→ **Short exercise**
Set out everything from the first line of the items down to the line containing "click(x=80, y=5)" as a Markdown table with the columns Row and Line, numbering each row and skipping blank lines. Leave the pictures out.

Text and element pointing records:

·····

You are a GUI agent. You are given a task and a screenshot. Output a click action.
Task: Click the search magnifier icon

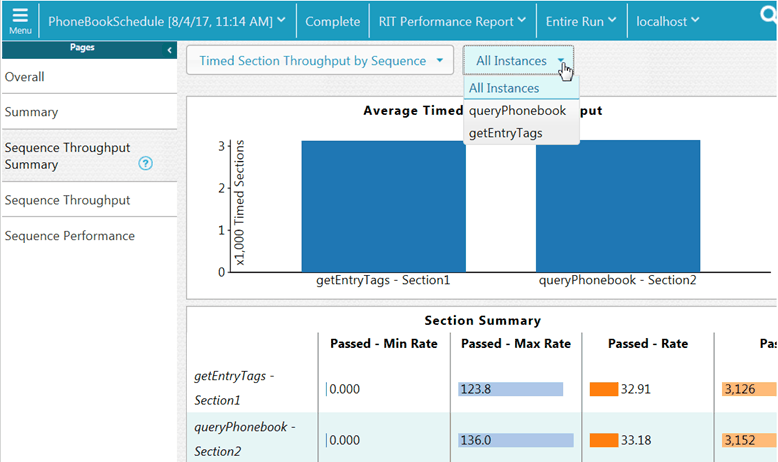[x=767, y=14]
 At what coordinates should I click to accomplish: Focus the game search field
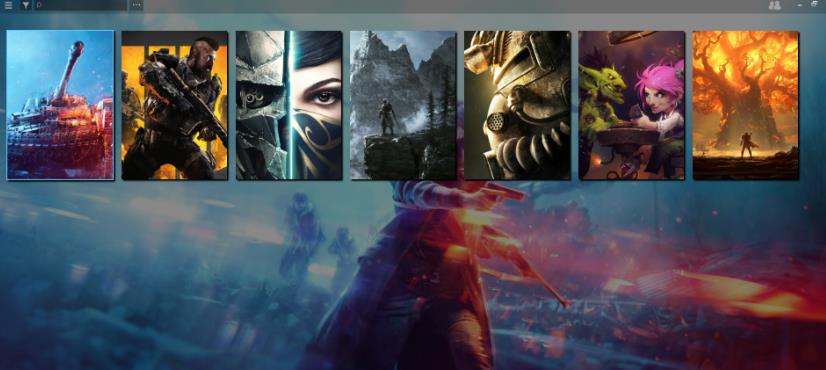click(x=80, y=5)
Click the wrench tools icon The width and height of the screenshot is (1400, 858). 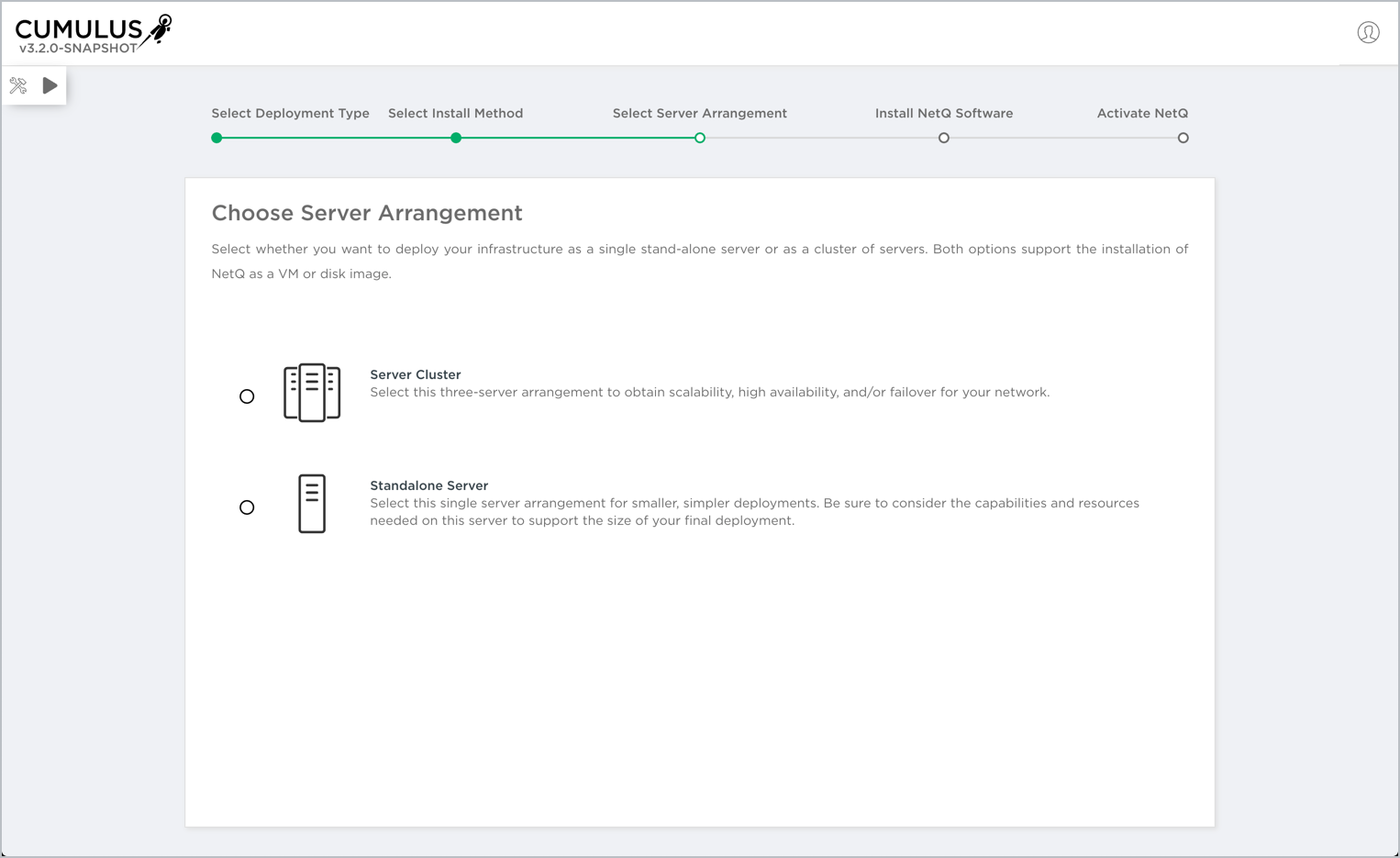point(18,86)
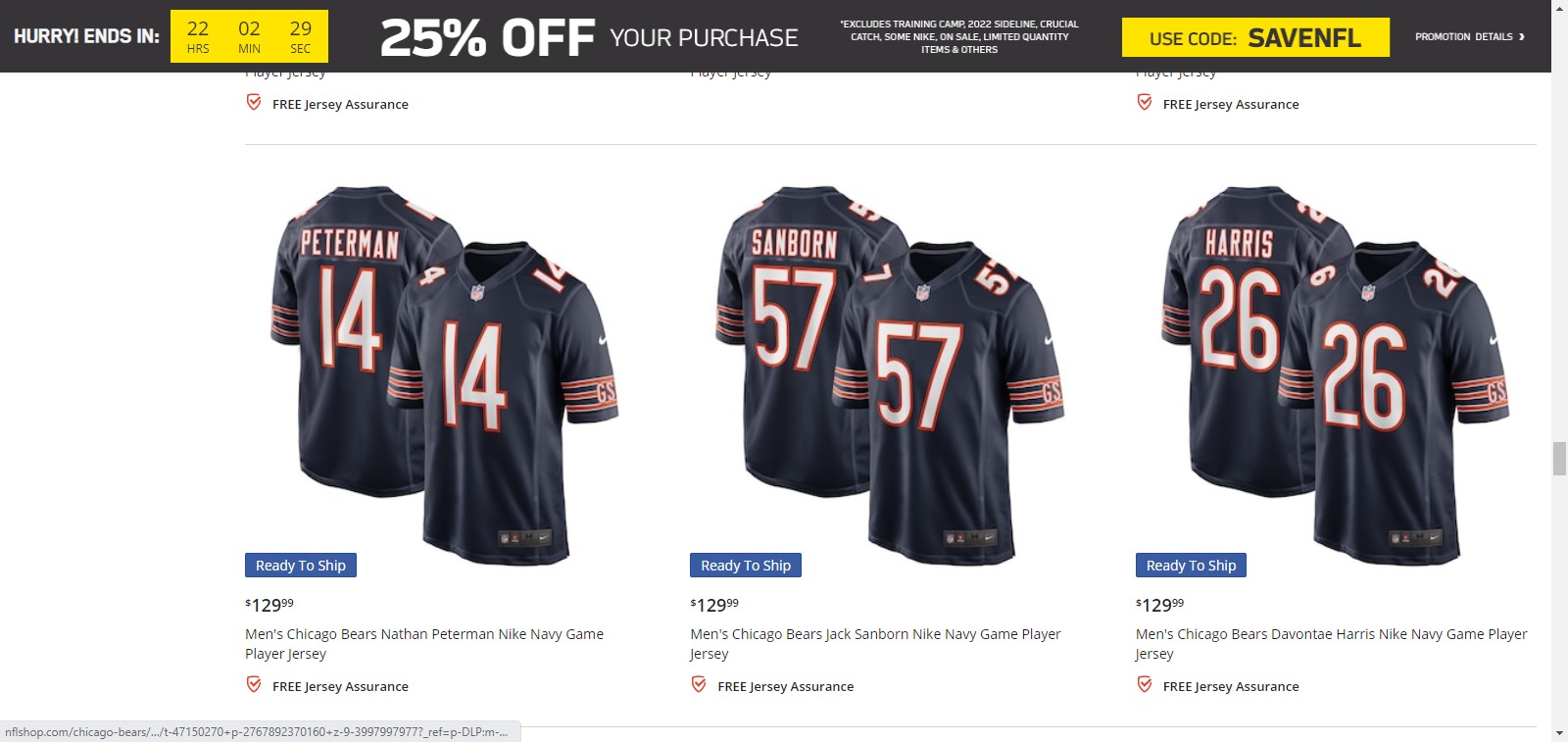Image resolution: width=1568 pixels, height=742 pixels.
Task: Click Ready To Ship badge under Harris jersey
Action: click(1191, 566)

·····

→ **Result for this task**
| Row | Line |
|---|---|
| 1 | You are a GUI agent. You are given a task and a screenshot. Output a click action. |
| 2 | Task: Click the search magnifier icon |
| 3 | [x=767, y=14] |
| 4 |  At what coordinates should I click to accomplish: Focus the game search field |
| 5 | click(x=80, y=5) |